▸ **PROBLEM TO WORK ON**:
Below are the records; restate word for word the lines from the first through the one containing "Case Studies (19, 2454)", and only those.

▸ **SOURCE DATA**:
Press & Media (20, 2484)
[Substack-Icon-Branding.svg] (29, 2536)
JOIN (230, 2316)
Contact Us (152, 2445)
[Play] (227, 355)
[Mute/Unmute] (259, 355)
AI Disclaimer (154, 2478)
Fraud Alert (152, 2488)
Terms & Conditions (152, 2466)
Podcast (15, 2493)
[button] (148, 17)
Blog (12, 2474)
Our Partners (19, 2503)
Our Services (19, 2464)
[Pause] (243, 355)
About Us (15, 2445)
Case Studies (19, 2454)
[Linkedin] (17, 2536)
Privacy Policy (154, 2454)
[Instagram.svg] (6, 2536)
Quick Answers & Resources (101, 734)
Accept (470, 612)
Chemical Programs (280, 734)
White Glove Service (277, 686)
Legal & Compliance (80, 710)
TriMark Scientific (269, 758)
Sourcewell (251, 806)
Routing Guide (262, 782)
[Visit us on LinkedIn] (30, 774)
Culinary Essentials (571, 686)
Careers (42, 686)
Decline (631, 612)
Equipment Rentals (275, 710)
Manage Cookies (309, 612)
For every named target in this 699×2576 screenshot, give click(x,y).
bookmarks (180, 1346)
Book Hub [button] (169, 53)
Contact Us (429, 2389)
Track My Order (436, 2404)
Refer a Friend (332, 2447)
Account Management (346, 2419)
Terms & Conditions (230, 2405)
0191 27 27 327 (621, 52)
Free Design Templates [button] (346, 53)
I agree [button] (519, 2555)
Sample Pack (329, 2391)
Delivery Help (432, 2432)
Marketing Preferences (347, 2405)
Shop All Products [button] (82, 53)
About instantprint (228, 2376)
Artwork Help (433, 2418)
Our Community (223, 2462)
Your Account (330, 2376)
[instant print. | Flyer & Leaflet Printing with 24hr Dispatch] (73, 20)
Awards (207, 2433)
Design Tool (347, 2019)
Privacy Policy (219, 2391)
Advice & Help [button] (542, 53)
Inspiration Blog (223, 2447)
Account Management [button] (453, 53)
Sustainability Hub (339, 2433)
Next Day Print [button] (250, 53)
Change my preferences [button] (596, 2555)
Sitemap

▸ **EXERCISE SOLUTION**:
Press & Media (20, 2484)
[Substack-Icon-Branding.svg] (29, 2536)
JOIN (230, 2316)
Contact Us (152, 2445)
[Play] (227, 355)
[Mute/Unmute] (259, 355)
AI Disclaimer (154, 2478)
Fraud Alert (152, 2488)
Terms & Conditions (152, 2466)
Podcast (15, 2493)
[button] (148, 17)
Blog (12, 2474)
Our Partners (19, 2503)
Our Services (19, 2464)
[Pause] (243, 355)
About Us (15, 2445)
Case Studies (19, 2454)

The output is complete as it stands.